Skidaumen (ulnarer Seitenbandriss)

Als Skidaumen wird das zerreisen des ellenseitigen Seitenbandes am Daumengrundgelenk bezeichnet. Hierbei unterscheidet man zwischen dem Riss des Bandes und dem knöchernen Bandausriss. Der Skidaumen gehört zu den häufigsten Bandverletzungen an der Hand. Die Verletzung entsteht zumeist durch ein gewaltsames Abspreizen des Daumens, wie dies typischerweise durch einen Sturz auf den ausgestreckten Daumen mit Skistock passiert.

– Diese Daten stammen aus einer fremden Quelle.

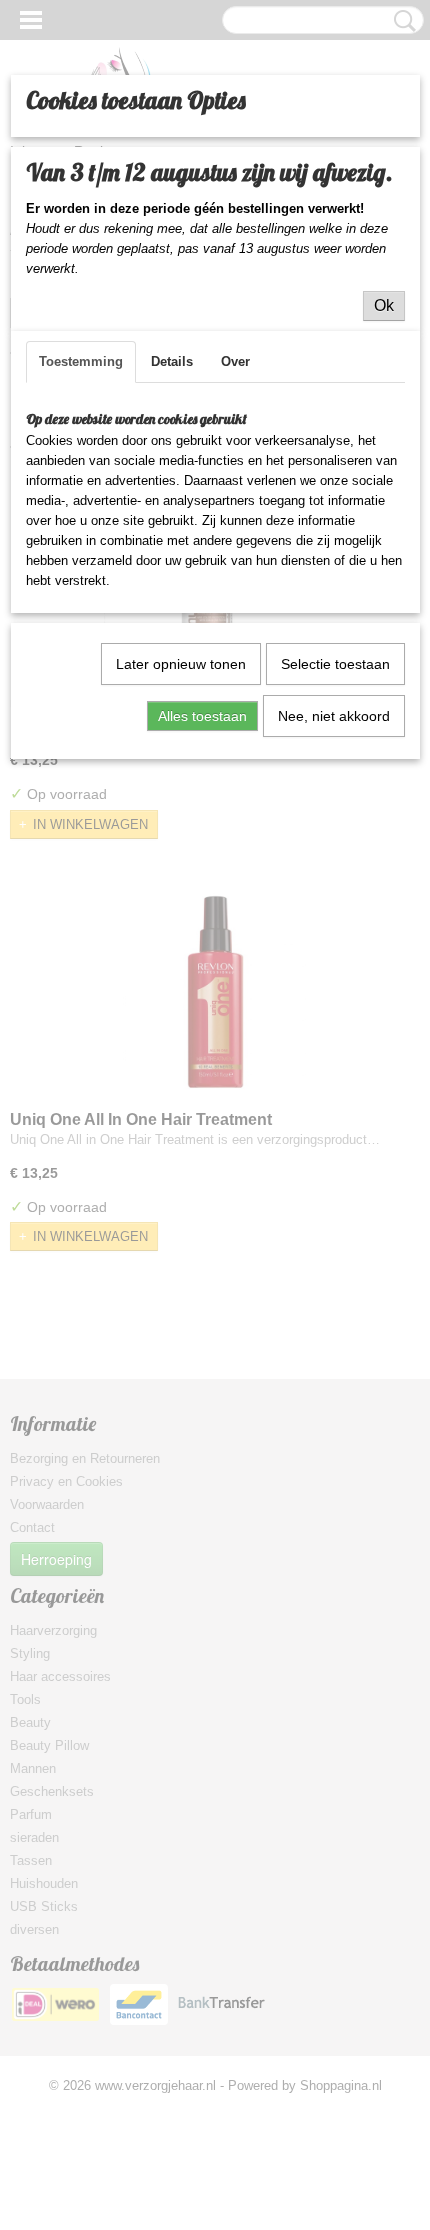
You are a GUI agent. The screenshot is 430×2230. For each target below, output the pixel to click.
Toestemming (81, 361)
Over (235, 361)
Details (172, 361)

Typische Zeichen für einen Skidaumen sind deutliche Schwellung und ein Bluterguss im Bereich des Daumengrundgelenkes sowie Schmerzen auf der Ellenseite des Daumengrundgelenkes. Diese lassen sich durch Abspreizung des Daumens stärker werden. Ein fester Spitzgriff kaum möglich, denn der Daumen weicht zur Seite ab. Auch das Umgreifen größerer Gegenstände bereitet Schwierigkeiten, da der Daumen nach aussen abgleitet. Bei der passiven Prüfung zeigt sich eine deutlich verstärkte Aufklappbarkeit im Vergleich zur Gegenseite. Unbehandelt führt die diese Verletzung häufig zur Instabilität im Daumengrundgelenk und damit zu bleibendem Kraftverlust und Arthrose.

Ist es zu einem kompletten Riss des Bandes gekommen, ist eine Operation empfehlenswert. Ist das Band in der Mitte gerissen, so wird es wieder vernäht. Ist das Band mit einem kleinen Knochenstück oder direkt am Knochen ausgerissen, so kann dieses – abhängig von der Grösse des Bruchstückes – mit einem Draht, einer kleinen Schraube oder einem speziellen Knochenanker wieder am Knochen befestigt. werden. Der Daumen muss nach dieser Operation für 4-5 Wochen ruhiggestellt werden. Nach längerer Ruhigstellung des Daumengrundgelenks kann die Beweglichkeit eingeschränkt sein. Dann wird häufig eine Krankengymnastik notwendig.